Non passa giorno in cui i media non diano notizia di episodi sconcertanti legati ai danni materiali e soprattutto psicologici sui nostri ragazzi provocati dall’abuso di smarthphone e social. Un fenomeno – come sottolinea Roberto Alborghetti, giornalista, già inviato dell’Eco di Bergamo, formatore, scrittore di saggi e testi sul tema dell’educazione – che è cresciuto a dismisura a causa della pandemia. «La didattica a distanza che ha obbligato i nostri figli a casa incollati a pc e cellulari» sottolinea Alborghetti «ha fatto abbassare pericolosamente l’età in cui i ragazzi sono stati ‘costretti’ ad entrare nelle maglie della rete. Molti genitori mi scrivono preoccupati perché i loro figli anche in età della scuola primaria, che prima del Covid non praticavano smarthphone e computer, a causa della Dad sono diventati ‘dipendenti’ del cellulare». Ecco perché l’ultimo lavoro di Alborghetti è intitolato provocatoriamente «(De)generazione digitale: «Ragazzi sempre più dipendenti dalla Rete, attirati in una bulimia di immagini ed esperienze che rischiano di ‘killare’ il cervello».
I destinatari del volumetto, un vademecum con schede per dialogare in famiglia, sono genitori, insegnanti e formatori per metterli in guardia dagli effetti «devastanti» dell’uso inconsapevole di questi strumenti. «Il testo nasce per rispondere alle domande che mi sono state poste durante centinaia di incontri nelle scuole, con genitori e insegnanti, nelle parrocchie e associazioni giovanili», prosegue l’autore, «su come mettere in guardia i nostri ragazzi dai pericoli della rete e come gestire consapevolmente le nuove tecnologie per non ‘killare’, cioè uccidere, il cervello. La posta in gioco è altissima: si va dai reati on line commessi ogni giorno da persone senza scrupoli ai danni nei nostri adolescenti ma anche dalla leggerezza con cui i genitori – che nativi digitali non sono – usano i social media». Un esempio sono le chat dei genitori che Alborghetti indica come una delle cause della «devastazione dei ruoli».
Pensiamo a quanti guai provocano queste chat – che vengono lette dai ragazzi quasi in tempo reale – quando i genitori criticano (talvolta insultano) il preside, questo o quel professore sui voti delle verifiche, sul carico di studio, sulle presunte ingiustizie commesse in classe. Avvisa Alborghetti: «ma ci rendiamo conto che con una frase su Whatsapp mettiamo in discussione l’autorità scolastica che per un ragazzo in formazione è lo Stato? Attento, tu genitore che togli valore ad un docente: presto verrai esautorato da tuo figlio perché gli avrai dato il consenso a mettere in discussione qualsiasi autorità. Che cittadini stiamo crescendo? Che modelli di persona stiamo presentando ai nostri figli?».
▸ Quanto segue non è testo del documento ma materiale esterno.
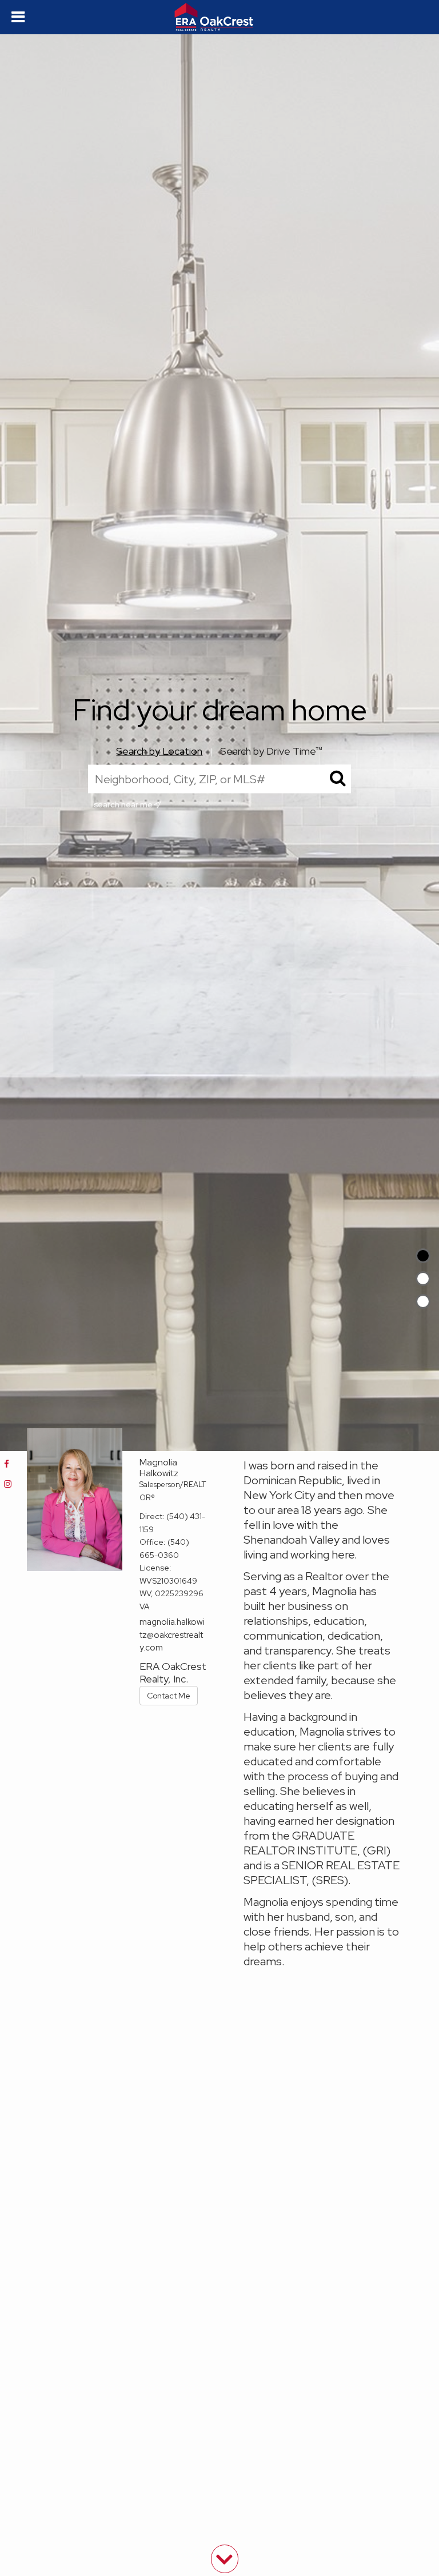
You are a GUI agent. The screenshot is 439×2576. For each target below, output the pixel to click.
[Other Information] (423, 1301)
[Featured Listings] (423, 1278)
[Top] (423, 1255)
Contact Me (168, 1695)
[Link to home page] (220, 17)
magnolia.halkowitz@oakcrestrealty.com (172, 1634)
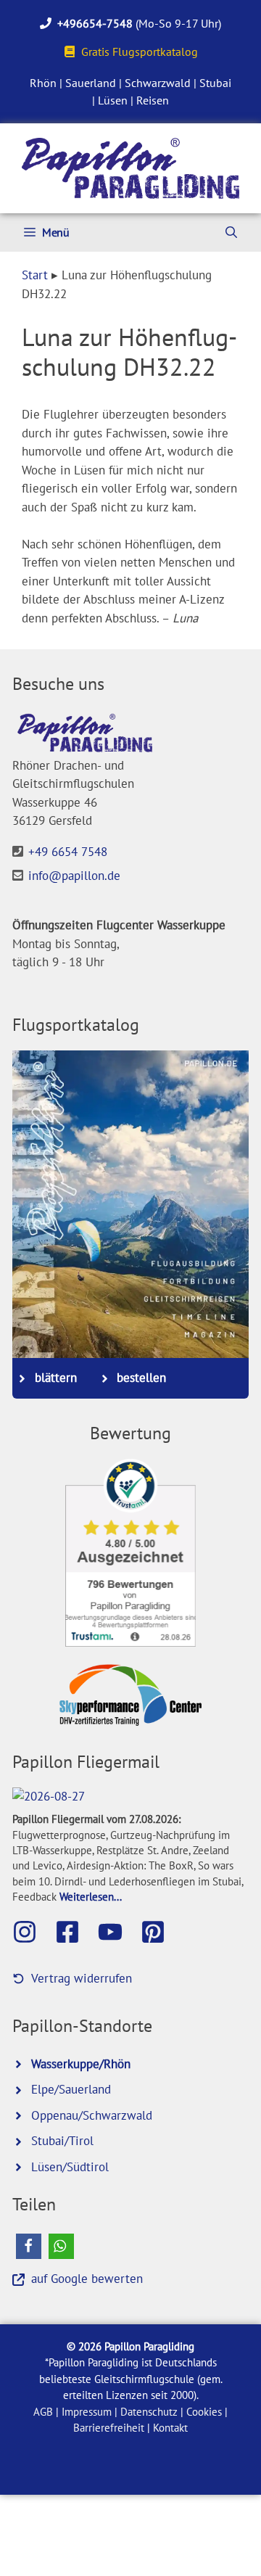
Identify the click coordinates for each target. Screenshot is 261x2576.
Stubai (215, 82)
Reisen (152, 100)
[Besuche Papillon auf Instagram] (31, 1931)
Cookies (204, 2412)
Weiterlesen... (90, 1896)
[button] (28, 2246)
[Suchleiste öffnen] (231, 232)
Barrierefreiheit (108, 2428)
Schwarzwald (158, 82)
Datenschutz (149, 2412)
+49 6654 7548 (67, 852)
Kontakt (170, 2428)
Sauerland (90, 82)
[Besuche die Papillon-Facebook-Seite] (74, 1931)
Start (35, 275)
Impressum (87, 2412)
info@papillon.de (74, 876)
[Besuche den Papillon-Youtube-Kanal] (117, 1931)
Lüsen (113, 100)
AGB (43, 2412)
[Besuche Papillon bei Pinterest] (160, 1931)
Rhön (43, 82)
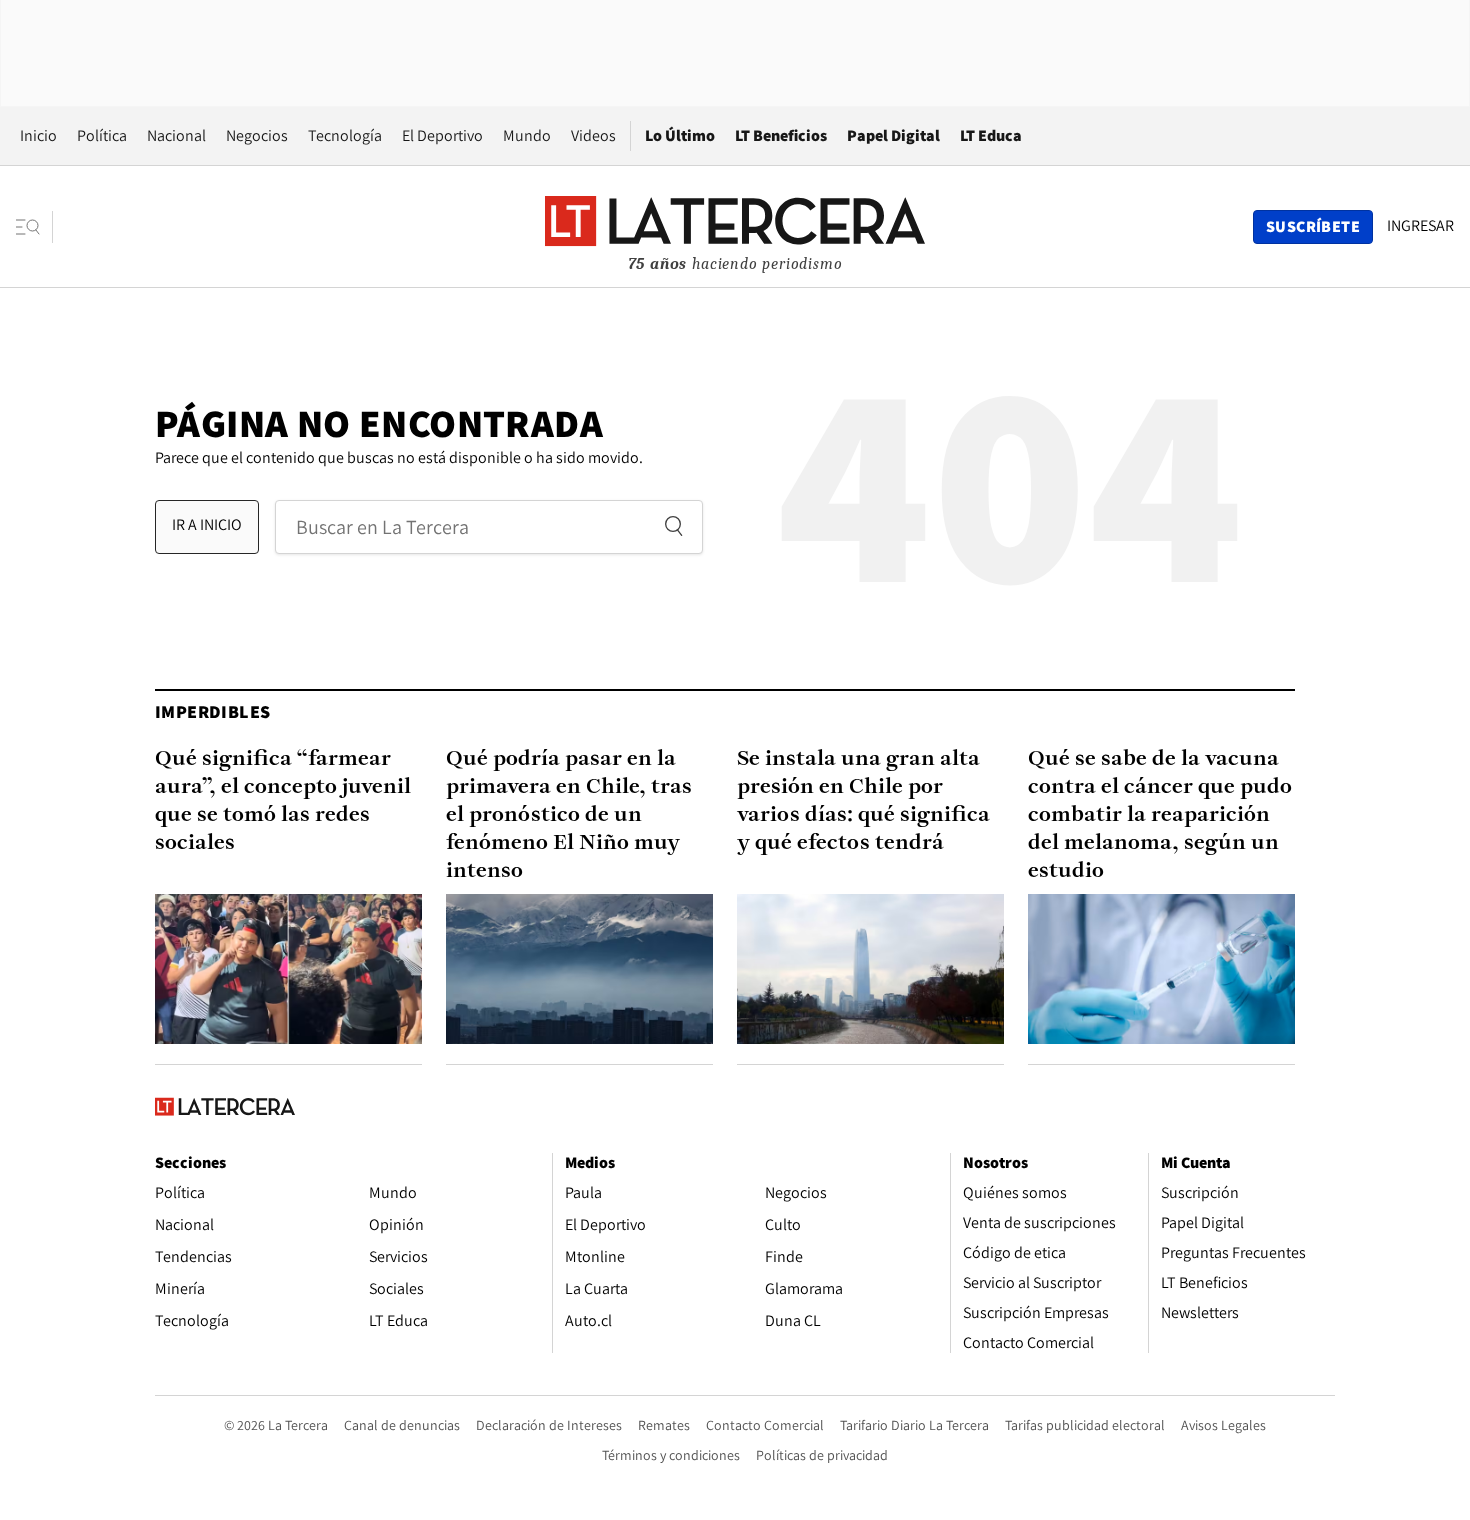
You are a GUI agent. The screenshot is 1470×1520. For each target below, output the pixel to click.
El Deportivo (442, 135)
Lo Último (680, 135)
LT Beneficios (781, 135)
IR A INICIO (207, 524)
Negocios (257, 135)
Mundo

E si potrebbero fare tanti altri esempi: dagli influencer che diventano venditori di pubblicità («Una mamma mi ha telefonato disperata quando il figlio le ha alzato le mani perché gli ha negato l’acquisto dell’ultimo modello di smarthphone che ha visto su Tik Tok» racconta Alborghetti), al tempo che i social rubano alle nostre vite. «Gli smarthphone hanno in mano le giornate dei nostri figli e anche di tanti adulti: molti ragazzi mi dicono ‘ma mia mamma e mio papà sono sempre al telefonino e non mi ascoltano’. Questo maledetto oggetto – il cellulare – sta mettendo in crisi anche la genitorialità… e non ce ne rendiamo neppure conto».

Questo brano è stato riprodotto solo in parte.